• Data extracts:

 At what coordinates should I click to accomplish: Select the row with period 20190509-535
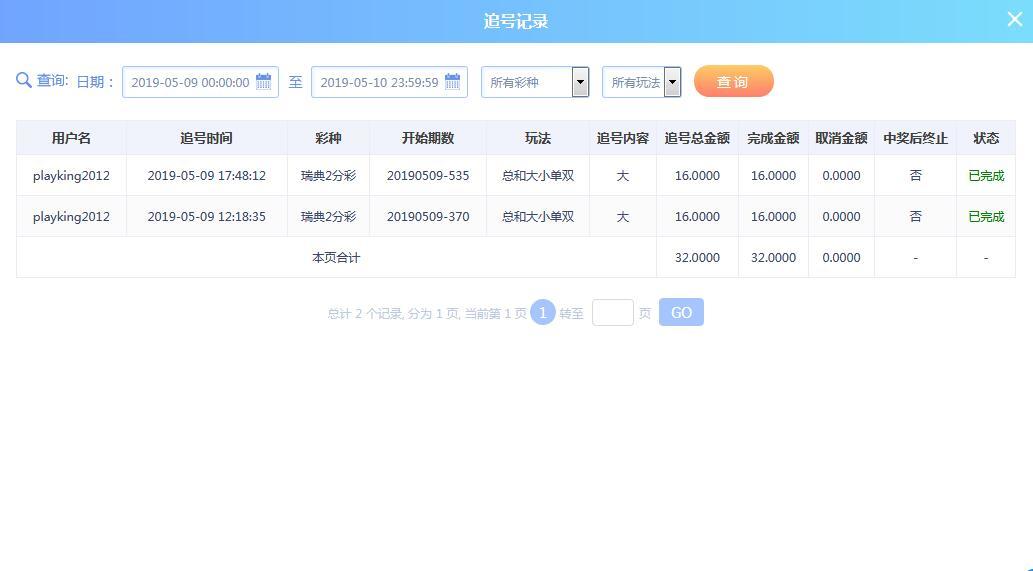click(x=428, y=176)
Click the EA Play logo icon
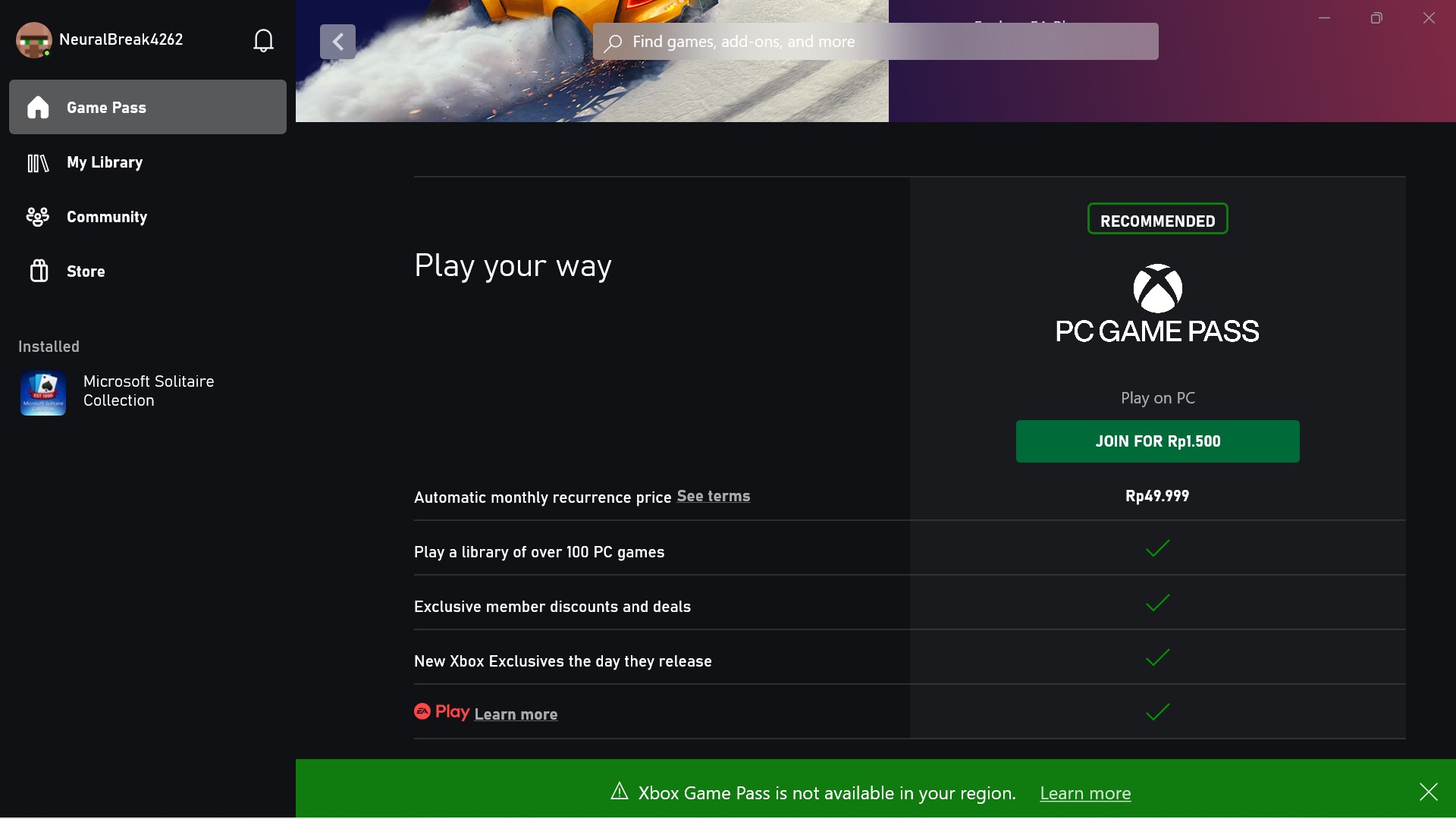The width and height of the screenshot is (1456, 819). 421,711
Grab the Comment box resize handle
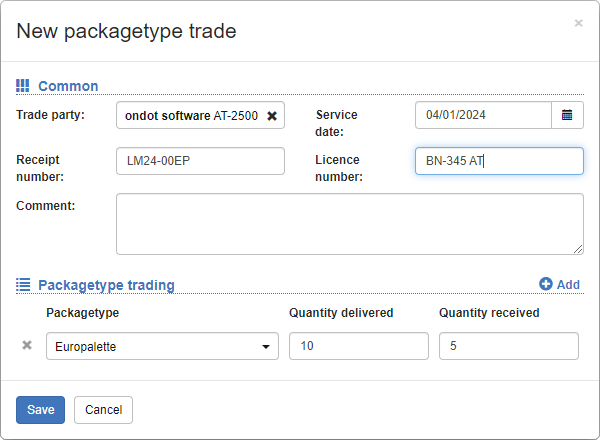The width and height of the screenshot is (600, 440). pos(578,249)
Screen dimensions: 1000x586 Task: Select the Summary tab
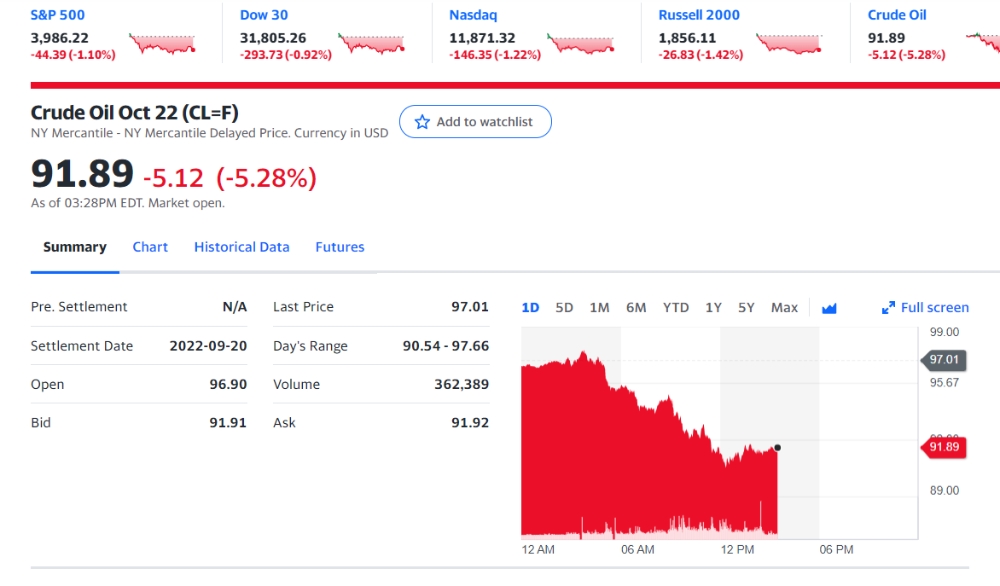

• Exercise brief: Print all the records again exactly; do not include any picture.

• Output below:
 At what coordinates should I click to accomplish: Select the row with period 20190509-535
click(x=428, y=176)
Click the EA Play logo icon
The width and height of the screenshot is (1456, 819). 421,711
Grab the Comment box resize handle
The width and height of the screenshot is (600, 440). pos(578,249)
Screen dimensions: 1000x586 Task: Select the Summary tab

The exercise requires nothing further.